Nager, Ramer, or Voguer, to row, or pull with the oars, in a boat or small vessel.

Nager à sec, to touch the shore with the oars in rowing.

Nager tant d’avirons par bande, to row so many oars on a side.

Nager de bout, to row standing, or with the face towards the boat’s head.

Nager en arriere, to back a-stern with the oars.

Nager la chaloupe à bord, to row the long-boat aboard.

NATES, mats used to line the sail-room, bread-room, or the hold when a ship is laden with corn, to preserve the contents.

NAVETTE, a small Indian vessel.

NAUFRAGE, shipwreck.

Naufragé, shipwrecked.

NAVIGABLE, navigable, capable of navigation.

NAVIGATEUR, a mariner, or seaman.

NAVIGATION, the theory and practice of navigation.

Navigation impropre, coasting, or sailing along shore.

Navigation propre, the art of sailing by the laws of trigonometry.

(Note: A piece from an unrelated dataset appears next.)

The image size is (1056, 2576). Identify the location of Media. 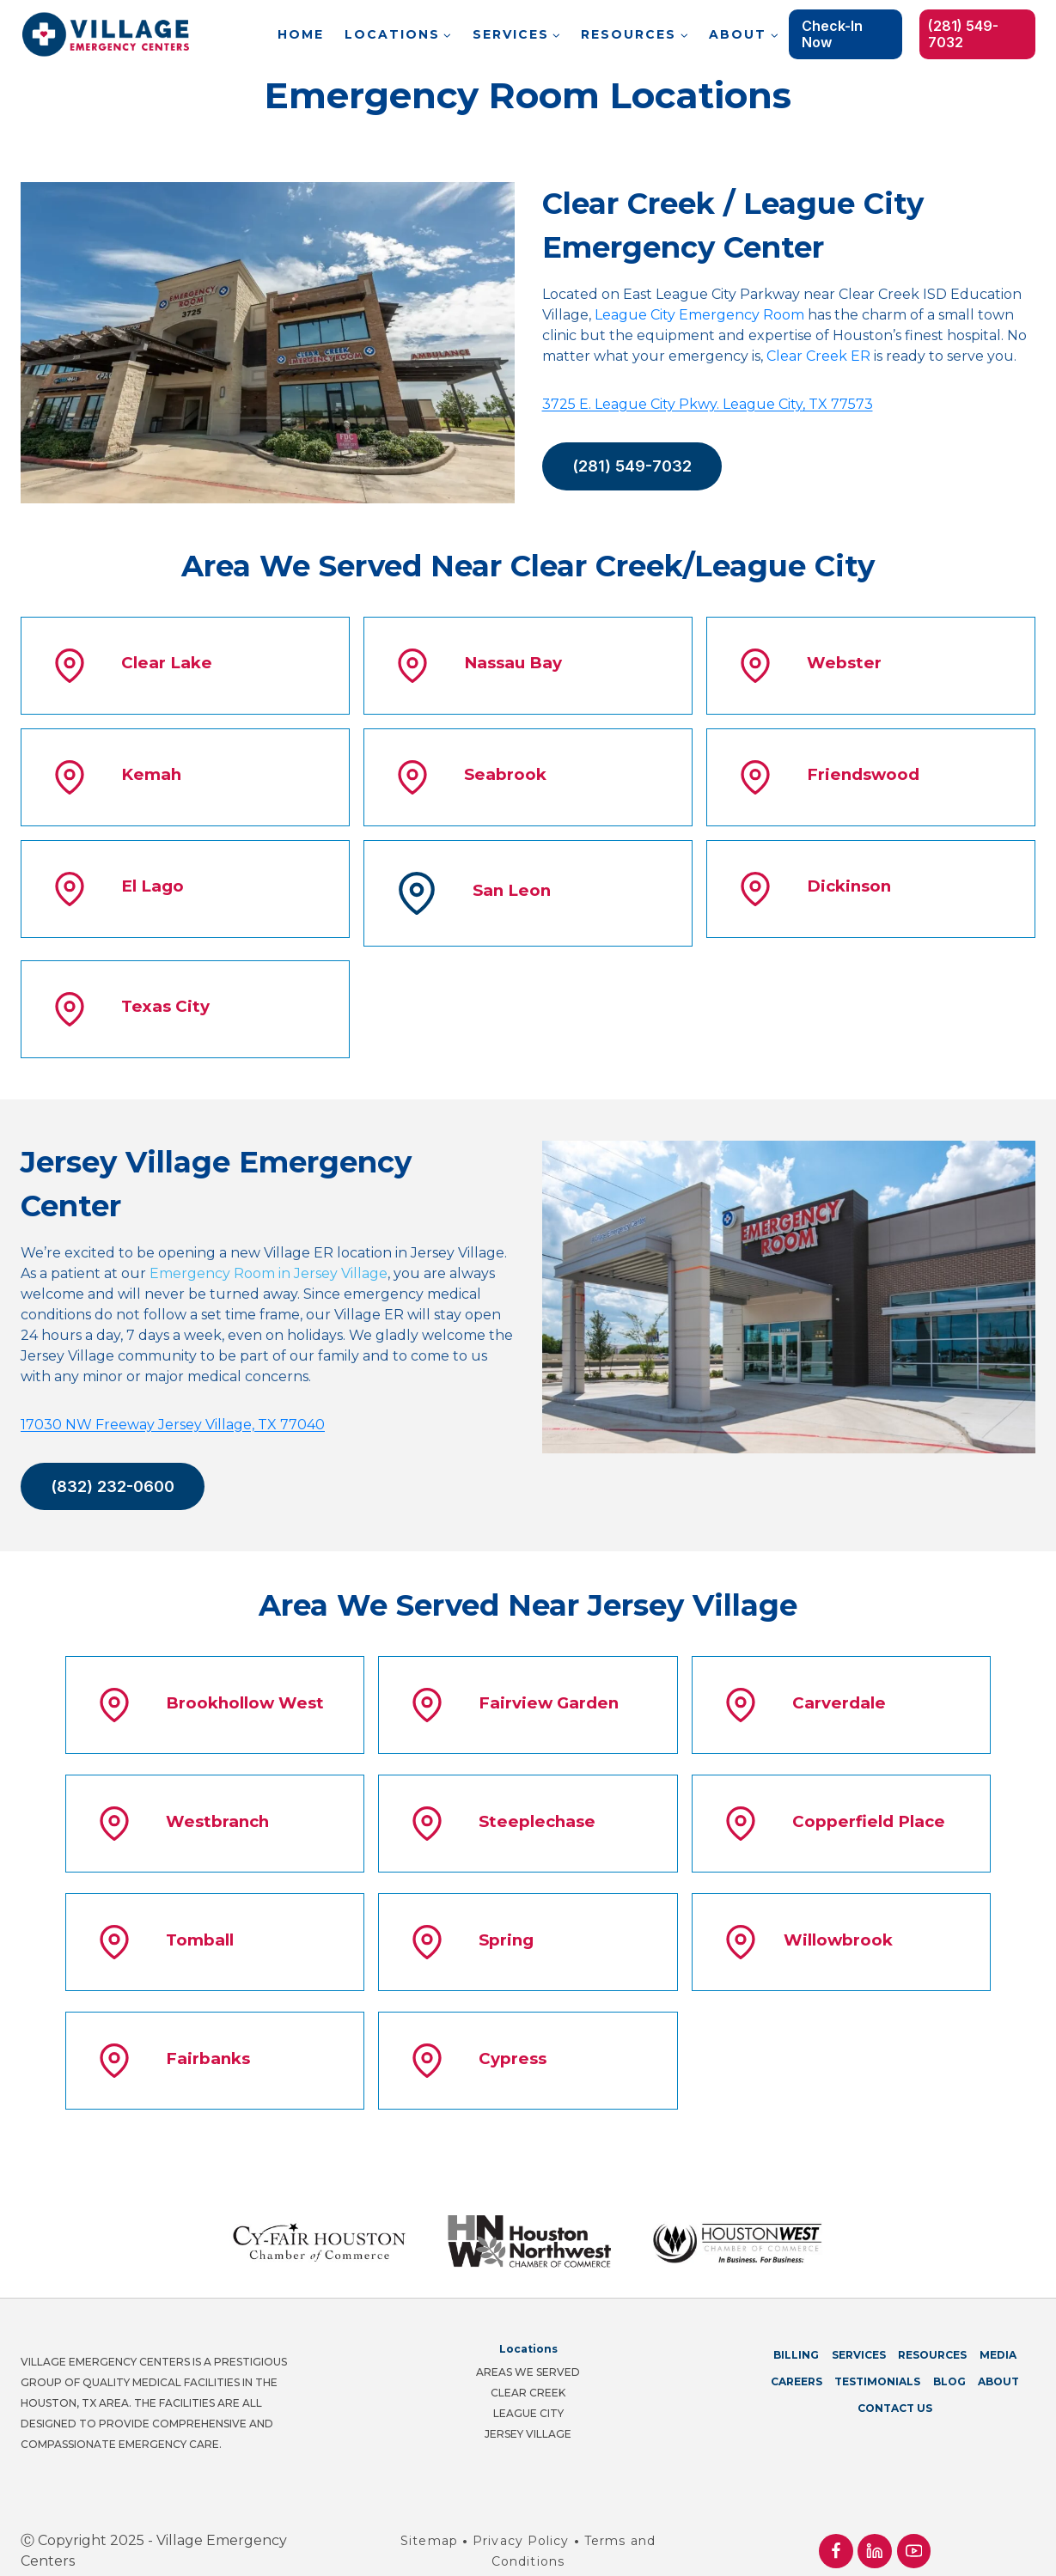
(998, 2336).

See Pilotage.

NAVIGER, to sail, or direct a ship’s course at sea.

Naviger par terre, or dans le terre, to be ashore by the dead-reckoning; to be a-head of the ship by estimation.

Naviger par un grand cercle, to sail upon the arch of a great circle.

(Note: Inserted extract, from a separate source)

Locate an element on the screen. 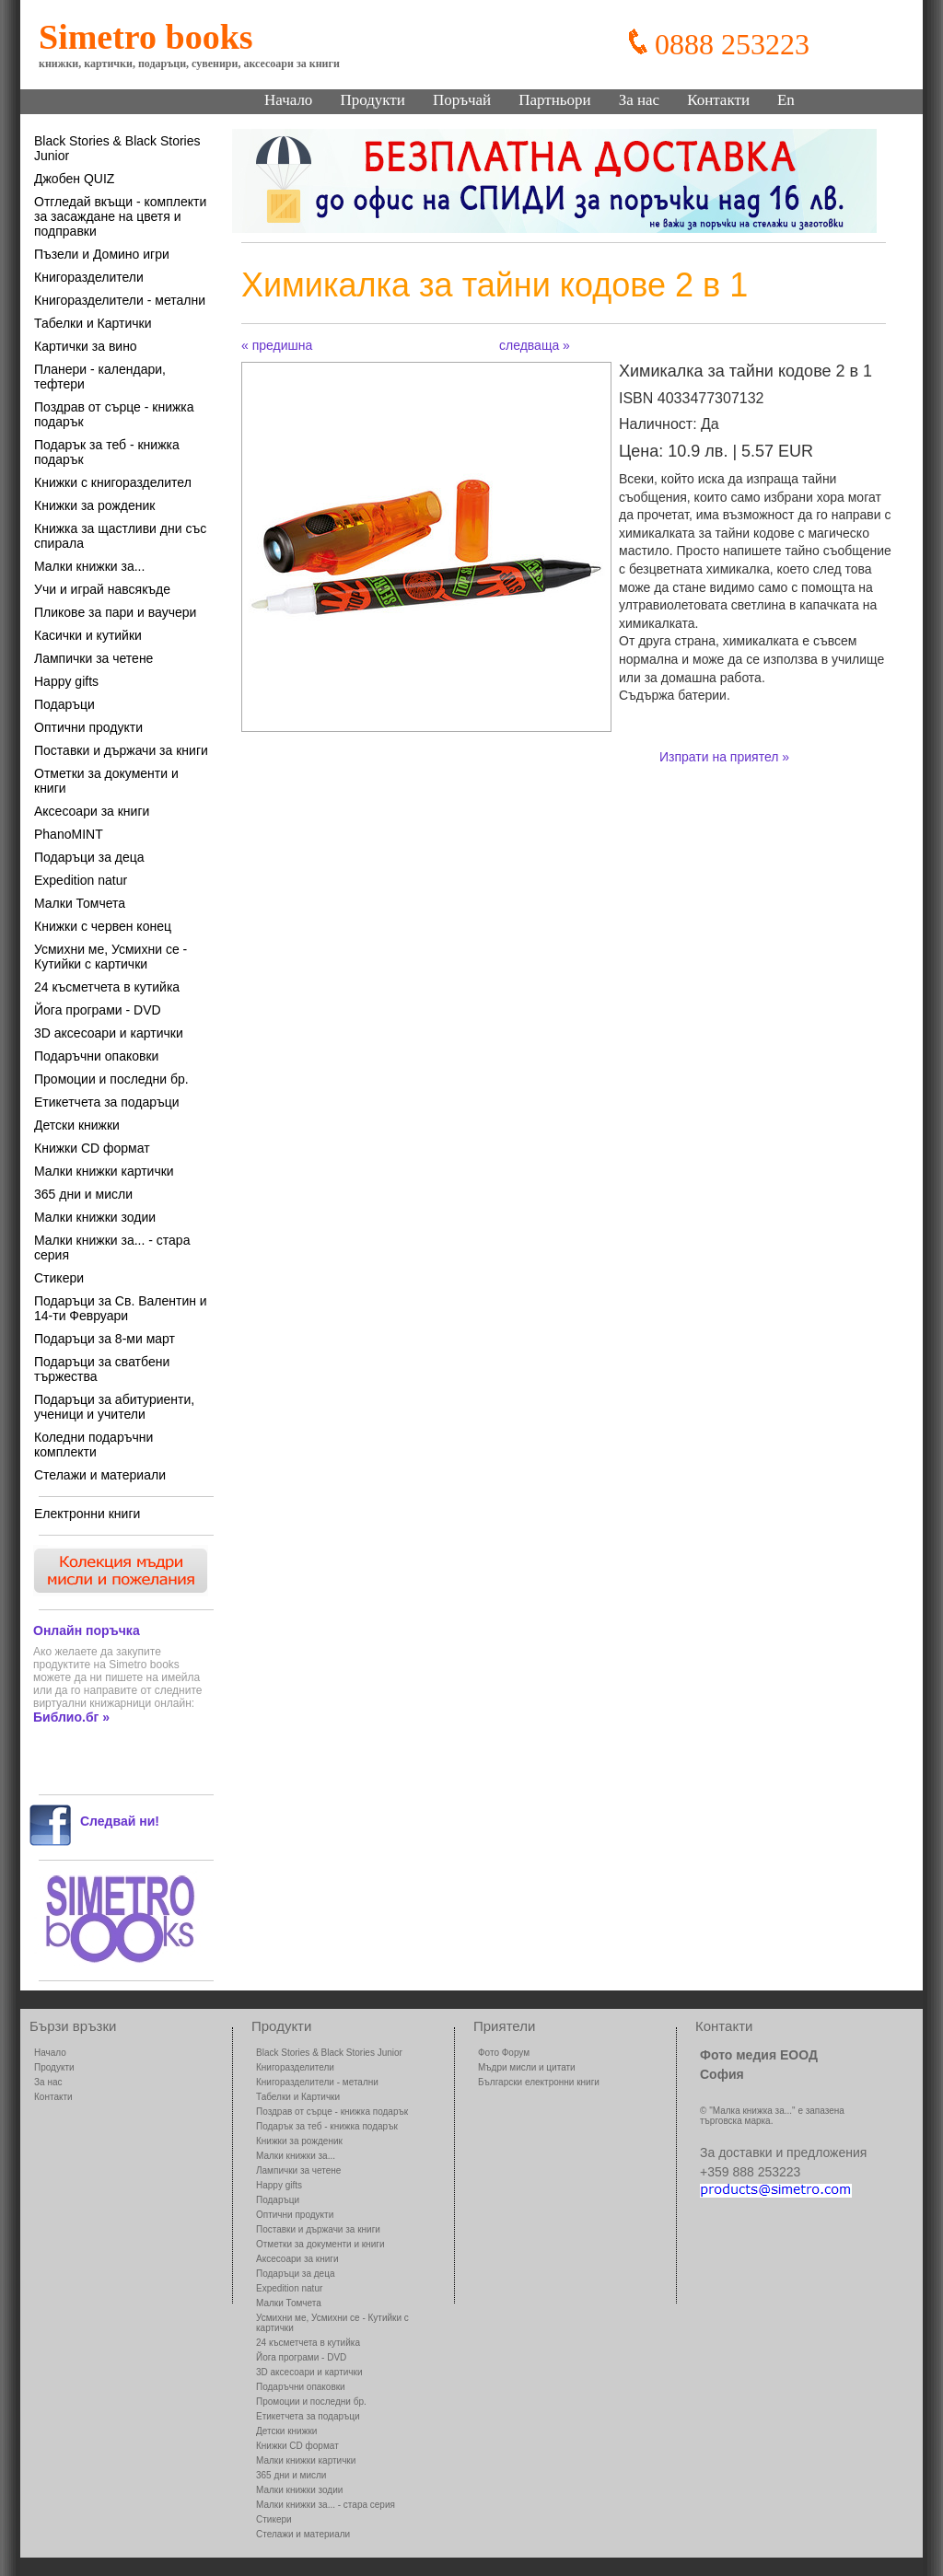  Етикетчета за подаръци is located at coordinates (107, 1102).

NAVIRE, a ship. See also Vaisseau.

Beau Navire en rade, a good roader.

NEUVE, a sort of small flight, used by the Dutch in the herring-fishery, and resembling a buss. See Buche.

NEZ, the nose, beak, or head of a ship.

NOCHER, a name formerly given to a pilot.

NOCTURLABE, a nocturnal.

NOIALE. See Toile.

NOIÉ, an epithet which answers to clouded, or indistinct; being expressed of an horizon, when it cannot be discovered by an observer, when taking an altitude.

NOIRCIR, to blacken, or daub with a mixture of tar and lamp-black; as the wales and black-strakes of a ship, the yards, cutwater, &c.

NOLIS, or Nolissement, a name given in Provence and the Levant to the freight or cargo of a ship.

NON-vue, no sight of, out of sight; a phrase which implies the fog or haze of the weather, that prevents a ship from discovering contiguous objects, as the shore, rocks, &c.

NORD, the north, or north point.

Nord-est, the north-east.

Nord-est quart à l’est, north-east by east.

Nord-ester, to vary towards the east; expressed of the east-variation of the compass.

Nord-ouester, to decline towards the west; spoken also of the magnetical needle.

NOYALE. See Noiale.

NOYÉ. See Noié.

NUAISON, a trade-wind, or the period of a monsoon.